Child has taken great care in the preparation of this book; I had read an early version of the Shivling story, and the present narrative is a significant improvement. The charm of the narrative throughout the book is the skillful use of conversation (always in the present tense when Child is part of the action). Whether fact or fiction, it has the ring of reality regardless of who is speaking and it draws the reader relentlessly into the action. The expeditions obviously involve approach marches, and it is here that Child excels. Anyone who has visited Skardu and then walked to Askole will delight in the descriptions of local life and the efforts of young infidel climbers to adjust to the Balti temperament. Humor, irony, pathos, and, of course, the beauty of the Baltoro landscape, all find their way into the narrative. No one will climb with the aging Don Whillans because he won’t carry loads or even cook, “because of my seniority,” he explains. Nothing seems to escape Child’s notice; the descriptions of the approach to Lobsang Spire and, later, to Gasherbrum IV are reminiscent of Fosco Maraini in Karakoram.

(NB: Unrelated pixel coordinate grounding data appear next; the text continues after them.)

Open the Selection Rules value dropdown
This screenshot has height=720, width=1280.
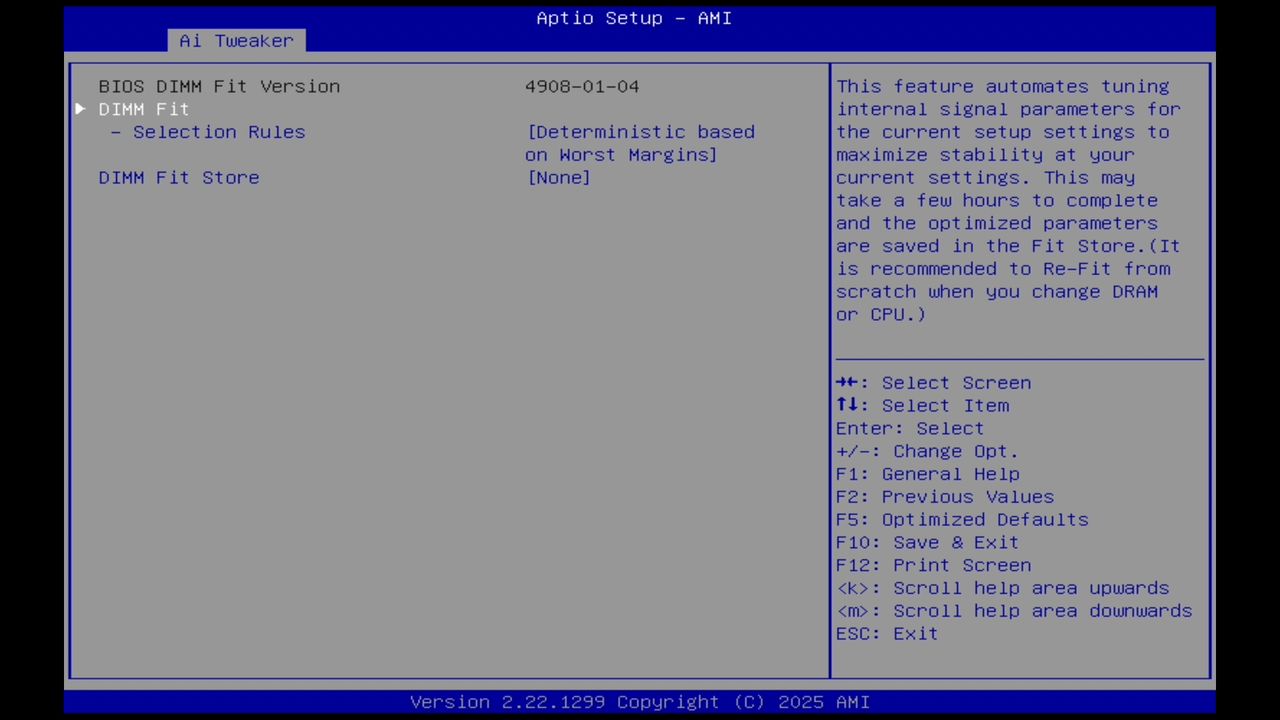pos(641,143)
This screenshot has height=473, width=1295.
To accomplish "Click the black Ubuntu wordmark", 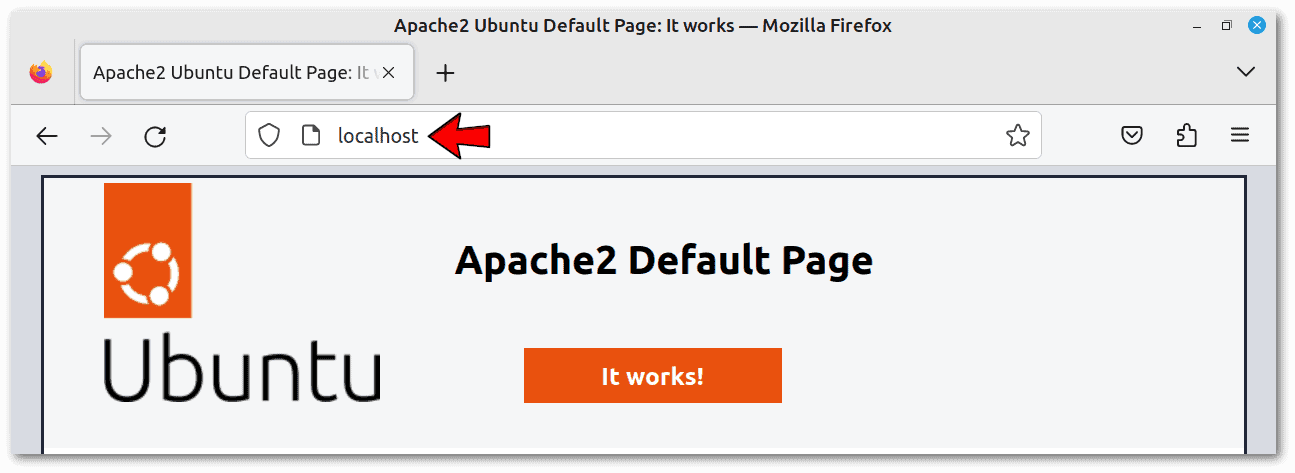I will click(x=241, y=369).
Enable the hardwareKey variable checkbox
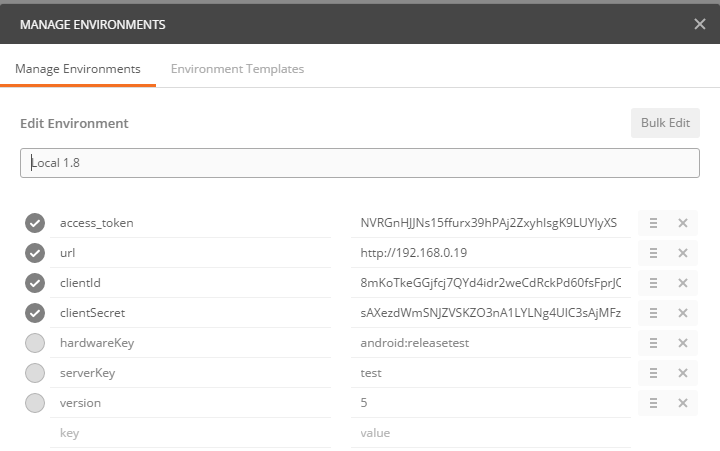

Inserted into the narrative at appropriate points are discussions of Hindu mythology as it concerns the source of the Ganges River and many of the peaks in the Garhwal, including Shivling itself; of nineteenth-century tribal conflicts between Gilgit, Baltistan and Ladakh populations; and of the present Siachen war between India and Pakistan. Regarding the Siachen, Child has some misconceptions: the area he defines is far more than the 400 square miles mentioned and certainly does not “overlook” either Russia (he means the Soviet Union) or Afghanistan, the nearest borders being over 100 miles distant. Nor was an “American guided group … shelled by Pakistani artillery mounted on a nearby pass.” (Child is referring to a 1986 joint Indian-American expedition.) Artillery fire did exist, but the Americans were below on the glacier out of the line of fire and declined to proceed with the ascent of Sia Kangri, but not the Indians, who went on to climb the peak, ignoring the intermittent barrage. Finally, by taking control of Karakoram Pass (if indeed it has done so), India has not “opened a window to Pakistan’s northern areas,” since this pass leads into China, not Pakistan.

The narrative concerning the climbing is modest, yet forceful, with the same finely crafted conversation and its well-paced juxtaposition with description to match the ebb and flow of climbers’ emotions. The climbing is difficult, always dangerous: on Shivling the food runs out two days before the summit is reached: Child and his partner suffer a 700-foot fall into a snow basin during the descent. On Broad Peak, Child’s climbing partner dies of pulmonary edema. Near the summit of Gasherbrum IV Child holds a fall with an unanchored boot-axe belay; otherwise the two climbers await “a grand tour of the 10,000-foot west face.”

Child, sobered by the death of Pete Thexton during the descent of Broad Peak, faces the enigma of risk: “I had learned the real rule of this beautiful, reckless, terrible game, the only rule: The mountains are beautiful but they are not worth dying for.” But then, after a suitable interval, he is able to write, before leaving for Gasherbrum IV, “After Broad Peak I’d promised myself I would never return to the Himalayas. It was a personal, emphatic, and categoric promise. It was also a promise I could not keep.” Later, after recounting the story of the catastrophe that unfolded on nearby K2 during their ascent of Gasherbrum IV, Child concludes, “My mental effort to give an element of order to this circle of life, death and mountains, came to nothing.”

The color photographs are well chosen; it is a pity there are not more. Unfortunately, they do not match the text owing to the usual constraints in book publishing where the color must be inserted between signatures. Two important appendices contain lists of first ascents of major routes on peaks bordering the Gangotri and Baltoro Glaciers.

Thin Air is an excellent book. Though Child did not win Britain’s 1988 Boardman-Tasker award (best mountaineering book of the year) he did receive an award for literary merit in 1987 from the American Alpine Club.